The EureqaModel implements the interface between the SUMO Toolbox and the Eureqa Toolbox. This interface is modified code from [4]. The EureqaModel implementation does not do modelling itself, instead it connects to a Eureqa server from which it retrieves the solution. Hence, first the Eureqa server needs to be installed, see the installation instructions. The options for the EureqaModel are the following:

- fitness: Chooses the fitness function of the genetic search. The fitness functions are coded, e.g. 0 -> mean absolute error. The complete list of fitness functions can be found here.
- operators: A string with the operators allowed in the genetic search. The operators can be given in arbitrary order spaces not necessary. The set of possible operators is limited compared to the standalone GUI version of Eureqa. Only 'constant, +, -, *, /, ^, exp, log, sin, cos, abs, tan' are supported.
- duration: The amount of time allocated to the genetic search in second.
- debug: Displays intermediate information during the search.
- doStart: If this is true, SUMO will automatically start a Eureqa server. If additional options about the server are given (see below) SUMO will start the server with these options. Otherwise a Eureqa server has to be started manually.
- pathToServer: The path where the Eureqa server is located. By default SUMO will look in the directory of the EureqaFactory class.
- host: The name of the host of the Eureqa server, by default this is localhost.
- port: The port with which to connect to the Eureqa Server.
- forceCores: Forces the server to use a specified amount of CPU cores.
- maxCores: Set the maximum number of CPU cores the Eureqa server can use.
- scaleFactors: Models in SUMO normally work in Model space, i.e. the input space is scaled to [-1 1] for all dimensions. The scaleFactors property tells SUMO how this [-1 1] should be scaled instead. When calling a EureqaModel from the EureqaFactory, the scaleFactors will be set equal to those defined in the Simulator.xml of the problem.

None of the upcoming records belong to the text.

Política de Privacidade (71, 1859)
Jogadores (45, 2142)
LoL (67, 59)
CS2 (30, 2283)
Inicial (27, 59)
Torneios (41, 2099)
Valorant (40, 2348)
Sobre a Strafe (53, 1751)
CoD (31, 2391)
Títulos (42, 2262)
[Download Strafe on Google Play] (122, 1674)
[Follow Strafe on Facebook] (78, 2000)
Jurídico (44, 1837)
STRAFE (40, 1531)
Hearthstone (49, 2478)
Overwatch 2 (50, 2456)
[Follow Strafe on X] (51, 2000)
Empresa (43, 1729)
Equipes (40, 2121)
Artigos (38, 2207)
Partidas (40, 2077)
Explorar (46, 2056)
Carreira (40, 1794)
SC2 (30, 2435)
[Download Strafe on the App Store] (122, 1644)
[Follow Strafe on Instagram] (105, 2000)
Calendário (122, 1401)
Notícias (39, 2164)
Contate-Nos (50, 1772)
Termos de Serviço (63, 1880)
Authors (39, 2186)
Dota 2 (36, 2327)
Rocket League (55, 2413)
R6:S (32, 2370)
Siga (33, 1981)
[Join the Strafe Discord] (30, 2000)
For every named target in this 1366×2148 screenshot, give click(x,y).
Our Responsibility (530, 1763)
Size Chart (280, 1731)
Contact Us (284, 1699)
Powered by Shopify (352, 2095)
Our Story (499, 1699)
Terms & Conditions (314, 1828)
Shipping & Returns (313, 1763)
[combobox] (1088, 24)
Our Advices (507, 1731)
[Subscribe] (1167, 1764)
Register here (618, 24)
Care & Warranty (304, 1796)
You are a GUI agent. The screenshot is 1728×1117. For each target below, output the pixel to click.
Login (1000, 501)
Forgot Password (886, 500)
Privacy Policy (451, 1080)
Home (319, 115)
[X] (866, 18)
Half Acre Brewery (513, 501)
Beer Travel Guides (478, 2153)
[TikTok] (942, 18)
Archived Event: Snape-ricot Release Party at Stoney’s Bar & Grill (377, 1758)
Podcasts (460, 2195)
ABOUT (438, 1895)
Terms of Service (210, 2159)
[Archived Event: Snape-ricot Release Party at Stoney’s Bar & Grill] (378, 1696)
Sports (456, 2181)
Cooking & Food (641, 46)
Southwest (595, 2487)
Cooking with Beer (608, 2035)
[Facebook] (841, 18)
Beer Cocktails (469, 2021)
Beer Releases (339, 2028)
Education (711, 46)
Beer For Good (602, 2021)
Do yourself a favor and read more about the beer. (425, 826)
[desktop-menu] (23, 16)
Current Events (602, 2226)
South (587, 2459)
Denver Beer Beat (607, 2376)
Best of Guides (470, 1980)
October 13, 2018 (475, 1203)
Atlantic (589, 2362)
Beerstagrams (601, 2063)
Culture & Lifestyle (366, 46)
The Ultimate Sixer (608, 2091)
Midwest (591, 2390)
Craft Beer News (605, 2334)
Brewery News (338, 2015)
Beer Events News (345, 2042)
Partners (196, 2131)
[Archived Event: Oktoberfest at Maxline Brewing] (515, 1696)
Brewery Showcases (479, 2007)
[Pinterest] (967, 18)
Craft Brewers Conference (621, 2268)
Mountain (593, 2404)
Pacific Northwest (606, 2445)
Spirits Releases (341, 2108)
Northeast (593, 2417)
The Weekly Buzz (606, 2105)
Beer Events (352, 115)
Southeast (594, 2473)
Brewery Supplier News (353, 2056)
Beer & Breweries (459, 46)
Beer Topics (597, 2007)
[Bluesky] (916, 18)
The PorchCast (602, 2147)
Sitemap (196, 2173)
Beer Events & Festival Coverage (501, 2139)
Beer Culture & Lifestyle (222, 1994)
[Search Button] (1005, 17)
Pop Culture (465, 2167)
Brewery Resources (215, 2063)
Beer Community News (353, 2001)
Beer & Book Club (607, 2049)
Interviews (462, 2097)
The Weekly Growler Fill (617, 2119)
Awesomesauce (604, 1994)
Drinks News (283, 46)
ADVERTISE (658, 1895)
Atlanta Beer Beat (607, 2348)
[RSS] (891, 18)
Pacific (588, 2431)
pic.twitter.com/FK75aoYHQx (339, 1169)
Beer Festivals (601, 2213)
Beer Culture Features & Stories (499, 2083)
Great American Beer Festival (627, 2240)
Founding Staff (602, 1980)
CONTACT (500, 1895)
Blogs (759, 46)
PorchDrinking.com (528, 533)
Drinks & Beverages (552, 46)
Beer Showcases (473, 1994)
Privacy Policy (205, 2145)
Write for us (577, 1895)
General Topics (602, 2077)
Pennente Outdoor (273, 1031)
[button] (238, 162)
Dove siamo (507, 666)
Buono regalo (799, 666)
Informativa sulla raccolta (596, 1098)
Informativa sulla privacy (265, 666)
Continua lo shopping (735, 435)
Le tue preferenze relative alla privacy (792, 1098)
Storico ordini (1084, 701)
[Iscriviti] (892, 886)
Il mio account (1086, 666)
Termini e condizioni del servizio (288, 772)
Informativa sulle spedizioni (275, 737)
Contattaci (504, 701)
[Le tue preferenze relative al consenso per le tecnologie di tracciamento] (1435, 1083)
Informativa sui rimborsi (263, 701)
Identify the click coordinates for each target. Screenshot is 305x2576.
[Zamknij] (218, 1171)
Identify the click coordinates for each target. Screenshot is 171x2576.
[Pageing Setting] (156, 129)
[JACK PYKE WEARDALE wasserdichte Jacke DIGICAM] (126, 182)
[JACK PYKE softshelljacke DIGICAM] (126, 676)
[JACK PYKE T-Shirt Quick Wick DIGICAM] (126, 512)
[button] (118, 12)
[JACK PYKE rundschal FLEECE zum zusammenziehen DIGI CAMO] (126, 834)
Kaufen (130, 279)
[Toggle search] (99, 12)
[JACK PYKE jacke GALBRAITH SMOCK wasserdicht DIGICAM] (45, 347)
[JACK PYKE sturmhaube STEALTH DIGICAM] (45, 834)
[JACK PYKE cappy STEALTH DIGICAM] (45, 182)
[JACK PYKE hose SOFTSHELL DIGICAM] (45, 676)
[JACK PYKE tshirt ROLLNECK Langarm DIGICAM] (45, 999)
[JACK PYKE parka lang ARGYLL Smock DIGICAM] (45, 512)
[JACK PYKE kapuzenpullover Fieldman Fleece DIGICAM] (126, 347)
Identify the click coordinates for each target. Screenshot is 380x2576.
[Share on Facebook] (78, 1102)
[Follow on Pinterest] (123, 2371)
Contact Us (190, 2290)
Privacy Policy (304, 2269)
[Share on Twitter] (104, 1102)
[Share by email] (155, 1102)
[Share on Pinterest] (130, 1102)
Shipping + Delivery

EureqaModel returns a solution string which can be accessed by the method model.getFormula. The method model.getAllSolutions will give the entire pareto front of solutions as a cell of strings.

## MOVFModel

The MOVFModel implements the Multivariate Orthonormal Vector Fitting (MOVF) technique [5]. This is a rational that fits the data in a least-square sense. This model is not included in the release version of the SUMO Toolbox due to licensing issues. Due to the implementation, the **frequency has to be the last parameter** of data given to the MOVFModel.

The properties for MOVFModel are the following:

- order: A vector with the order of each input parameter. If the basis used is rational, all the orders have to be even. If the basis used is polynomial, the orders for the geometrical parameters can be any positive integer, and only the order of the frequency has to be even.
- iter: Determines the number of internal optimization iterations of the MOVFModel.
- basis: Specifies the basis used to model the geometric parameters of the MOVFModel. The basis can either be
*rational*or*polynomial*. - errorFunc: A string with the name of an error function used to optimize the MOVFModel internally. The valid options can be found in src/matlab/tools/errorFunctions
- scaleFactors: Scales the data from the default [-1 1] input of SUMO to the desired bounds. When calling the MOVFModel from MOVFFactory the bounds defined in the Simulator.xml of the problem will be used.
- batchSize: Sets the number of samples that are evaluated simultaneously.

The coefficients of the MOVFModel can be accessed via model.getMOVF.coef.